In post-verdict comments to the news media, Judge Michael Holbrook said jurors told him that the procedures for the dispensing of fentanyl and other drugs at Mount Carmel weren’t properly explained to them during the trial, and that they were confused by the large number of prosecution witnesses. He also said they were confused that no one had stated a maximum dosage for fentanyl.

Mr. Schumacher, the retired malpractice defense lawyer who followed the trial, disagreed with defense attorney Baez’s takeaway about the impact of the case on pain-relief practices. In his view, the case likely will heighten rather than reduce the anxiety of physicians and nurses about administering opioids, even when the dosages are clearly needed and appropriate. He doesn’t think Dr. Husel’s dosages can be justified, however. 

“Physicians have a naive overreaction to any legal development, and overgeneralize from a particular case to everyday practice,” he said.

There is only one known prior case that’s somewhat comparable of a physician tried for murder or attempted murder for giving a critically ill patient opioids for pain relief. In 1996, a Kansas jury convicted Lloyd Stanley Naramore, DO, of attempted murder in the death of a patient to whom he gave an opioid, and of second-degree murder for removing a patient from a ventilator. After Dr. Naramore served 6 months in prison, an appellate court reversed the convictions for lack of evidence.

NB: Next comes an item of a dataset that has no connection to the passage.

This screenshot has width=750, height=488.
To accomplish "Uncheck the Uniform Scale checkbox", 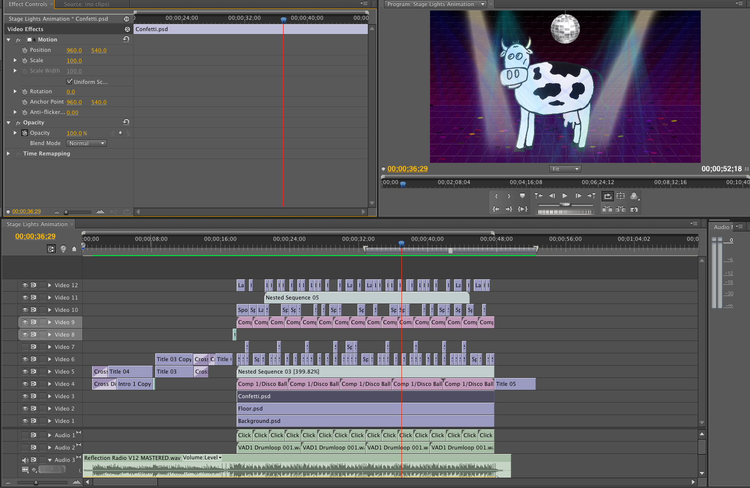I will pos(70,82).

In March, RaDonda Vaught, a nurse who worked at Vanderbilt University Medical Center in Nashville, Tenn., was convicted of criminal neglect and negligent homicide for mistakenly administering a fatal dose of the paralyzing drug vecuronium, instead of the prescribed drug Versed (midazolam), to a patient. Providers around the country were alarmed by her criminal prosecution for what was clearly an unintentional error.

But legal and medical experts said Dr. Husel’s case was sharply different from Vaught’s and Dr. Naramore’s because he deliberately and repeatedly ordered large doses of fentanyl and other drugs that he knew or should have known were potentially lethal. “You don’t need 2,000 micrograms of fentanyl plus other drugs for comfort care, and repeat that again and again for patient after patient,” said Mr. Cohen, of the Institute for Safe Medication Practices. “No one gives that to patients. You’ll knock them off.”

During the trial, prosecutors said repeatedly that no one except Dr. Husel knows what he was thinking when he ordered those huge drug dosages for his ICU patients. Judge Holbrook told the jury the state did not have to prove motive, only intent. But many observers still have wondered what his motives were.

Dr. Husel’s own view of his care in these cases soon will become public. Immediately after the April 20 verdict, Mr. Leeseberg filed a notice requesting a May 9 deposition of Dr. Husel, who will no longer be able to claim the Fifth Amendment right against self-incrimination. He predicted the deposition will last about a week, and then the transcript will be publicly available.

A version of this article first appeared on Medscape.com.